Normalized electric-field distribution of the optimized SiO2/Al/TiO2/BP SPR biosensor: (a) field profile across the multilayer stack and sensing medium for the modeled cortisol concentrations, and (b) magnified field distribution in the analyte region.
The field profile in Figure 7a also shows that the BP layer lies within the region where the evanescent field begins to extend into the analyte. This position is relevant for the proposed design because the cortisol-containing medium is modeled directly above BP. As a result, small refractive-index changes in the sensing region can perturb the local field and shift the resonance condition measured through angular interrogation. The field distribution therefore supports the use of BP as the interfacial layer in the selected SiO2/Al/TiO2/BP/SM architecture.
Figure 7b provides a magnified view of the normalized electric field in the analyte region. The curves corresponding to different cortisol concentrations show a similar decay profile, with small separations between them. These differences are expected because the refractive-index variation associated with the modeled cortisol range is limited. Even so, the concentration-dependent curves remain ordered, indicating that the local field responds to changes in the sensing-medium refractive index.
The gradual field decay shown in Figure 7b places the strongest optical interaction close to the BP/analyte interface, where a future recognition layer and bound analyte would be located. However, the penetration depth into the sensing medium was not quantified in the present analysis. The field profile should therefore be interpreted as qualitative evidence of interfacial field localization rather than as a quantitative description of the active sensing volume or of the relative contributions from surface-bound and bulk refractive-index changes.

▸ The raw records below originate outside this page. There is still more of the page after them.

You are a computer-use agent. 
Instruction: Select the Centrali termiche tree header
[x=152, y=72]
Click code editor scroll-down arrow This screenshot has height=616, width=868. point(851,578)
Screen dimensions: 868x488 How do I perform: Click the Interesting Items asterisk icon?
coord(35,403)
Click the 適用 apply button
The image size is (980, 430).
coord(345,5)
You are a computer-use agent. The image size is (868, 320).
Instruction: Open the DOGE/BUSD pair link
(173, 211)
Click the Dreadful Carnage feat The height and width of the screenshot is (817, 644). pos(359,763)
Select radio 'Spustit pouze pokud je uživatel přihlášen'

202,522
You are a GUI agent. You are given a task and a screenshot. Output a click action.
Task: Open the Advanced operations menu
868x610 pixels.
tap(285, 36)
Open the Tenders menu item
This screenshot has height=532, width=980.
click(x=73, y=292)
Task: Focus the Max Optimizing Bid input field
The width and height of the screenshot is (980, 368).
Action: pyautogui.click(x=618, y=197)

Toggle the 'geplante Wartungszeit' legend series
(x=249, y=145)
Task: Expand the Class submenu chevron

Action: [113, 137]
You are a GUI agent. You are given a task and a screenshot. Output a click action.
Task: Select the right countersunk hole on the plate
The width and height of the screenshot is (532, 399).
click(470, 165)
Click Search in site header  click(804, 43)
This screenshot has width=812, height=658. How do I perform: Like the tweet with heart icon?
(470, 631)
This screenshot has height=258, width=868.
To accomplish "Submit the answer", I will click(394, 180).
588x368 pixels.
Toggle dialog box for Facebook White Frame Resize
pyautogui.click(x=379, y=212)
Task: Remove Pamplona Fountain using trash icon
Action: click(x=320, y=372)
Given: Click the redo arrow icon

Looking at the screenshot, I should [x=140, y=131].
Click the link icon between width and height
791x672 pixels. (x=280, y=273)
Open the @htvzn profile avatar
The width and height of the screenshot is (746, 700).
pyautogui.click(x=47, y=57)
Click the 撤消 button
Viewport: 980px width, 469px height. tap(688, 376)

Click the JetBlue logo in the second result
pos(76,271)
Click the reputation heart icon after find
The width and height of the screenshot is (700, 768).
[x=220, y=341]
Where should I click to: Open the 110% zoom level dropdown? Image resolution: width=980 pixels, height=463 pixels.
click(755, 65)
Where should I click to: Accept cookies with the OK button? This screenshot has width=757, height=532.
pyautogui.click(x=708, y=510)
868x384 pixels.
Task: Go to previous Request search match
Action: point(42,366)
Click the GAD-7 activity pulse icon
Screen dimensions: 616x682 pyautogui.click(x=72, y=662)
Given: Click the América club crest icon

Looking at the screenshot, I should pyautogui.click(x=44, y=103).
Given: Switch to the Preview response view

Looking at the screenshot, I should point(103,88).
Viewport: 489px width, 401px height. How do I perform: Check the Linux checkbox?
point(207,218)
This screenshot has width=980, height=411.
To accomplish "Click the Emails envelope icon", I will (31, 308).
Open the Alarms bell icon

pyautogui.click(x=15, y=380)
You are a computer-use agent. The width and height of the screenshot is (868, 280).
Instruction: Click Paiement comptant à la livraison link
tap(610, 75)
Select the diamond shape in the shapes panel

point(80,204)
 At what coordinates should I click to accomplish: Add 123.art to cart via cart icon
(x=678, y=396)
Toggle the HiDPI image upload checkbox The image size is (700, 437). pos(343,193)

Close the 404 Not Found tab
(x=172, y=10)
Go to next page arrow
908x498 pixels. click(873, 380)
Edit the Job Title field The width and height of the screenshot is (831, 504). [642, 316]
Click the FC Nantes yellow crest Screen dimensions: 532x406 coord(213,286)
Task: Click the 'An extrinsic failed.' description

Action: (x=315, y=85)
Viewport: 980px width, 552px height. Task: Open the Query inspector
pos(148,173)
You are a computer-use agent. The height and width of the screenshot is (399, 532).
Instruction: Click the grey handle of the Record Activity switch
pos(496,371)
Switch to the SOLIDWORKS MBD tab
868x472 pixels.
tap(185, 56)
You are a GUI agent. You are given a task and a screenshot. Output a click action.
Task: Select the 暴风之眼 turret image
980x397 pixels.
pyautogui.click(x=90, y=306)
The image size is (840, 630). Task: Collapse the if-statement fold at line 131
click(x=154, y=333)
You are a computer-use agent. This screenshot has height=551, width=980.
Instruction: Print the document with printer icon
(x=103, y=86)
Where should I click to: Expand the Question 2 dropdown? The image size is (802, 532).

Figure 7 confirms that the optimized SiO2/Al/TiO2/BP configuration produces field localization near the BP/analyte boundary, consistent with the angular shifts reported in Figure 5 and Figure 6. A quantitative decay-length analysis would be required to determine the sensing depth and to assess the influence of future receptor-layer thickness and bulk refractive-index fluctuations.
3.8. Conceptual Assembly and Experimental Validation Pathway
The proposed biosensor could be constructed through a sequential thin-film assembly route, as represented in Figure 8. The SiO2 prism acts as the optical coupling element in the Kretschmann-type configuration, as shown in Figure 8a. Before deposition, the prism surface would need to be cleaned to reduce organic residues and improve film adhesion. A common preparation route may include solvent cleaning, ultrasonication, drying under inert gas, and surface activation before metal deposition. Similar cleaning and surface-preparation steps have been proposed in numerical SPR biosensor studies that discuss experimental feasibility before device fabrication.
Figure 8.
Conceptual assembly of the SPR biosensor: (a) SiO2 prism, (b) Al deposition, (c) TiO2 coating, (d) BP integration, and (e) cortisol-containing sensing medium.
In Figure 8b, a thin aluminum layer is deposited onto the SiO2 prism. This layer provides the plasmonic interface required for surface plasmon excitation under TM-polarized illumination. Aluminum is useful for low-cost SPR platforms, but its surface oxidation must be controlled because oxide growth can modify the resonance condition. For this reason, the Al layer would preferably be deposited by thermal evaporation or sputtering, followed by TiO2 deposition in the same vacuum cycle, without breaking vacuum between both steps. This continuous deposition sequence would minimize uncontrolled formation of native Al2O3 at the Al/TiO2 interface. The present optical model assumes an ideal Al/TiO2 interface and does not include an explicit native Al2O3 layer. If oxidation cannot be fully suppressed during fabrication, the thickness and optical constants of the residual oxide should be incorporated into future simulations because even a thin interfacial layer may modify the resonance position and width. The initial 45 nm Al thickness was used only to define the starting SPR model for the sequential optimization. After optimization, the 70 nm Al thickness selected for the SiO2/Al/TiO2/BP configuration should be treated as a fabrication target that requires verification by profilometry, ellipsometry, or cross-sectional microscopy.
The TiO2 layer in Figure 8c is introduced above Al as a dielectric film. In the optical model, TiO2 contributes to tuning the resonance response and modifying the field distribution near the sensing interface. Experimentally, this layer could be deposited by sputtering, atomic layer deposition, or another low-temperature thin-film method compatible with Al. Its thickness control is relevant because small deviations in the dielectric layer may shift θSPR, change the full width at half maximum, or increase the minimum reflectance. The simulated TiO2 thickness should therefore be validated experimentally rather than assumed to transfer directly from the numerical model to the fabricated device.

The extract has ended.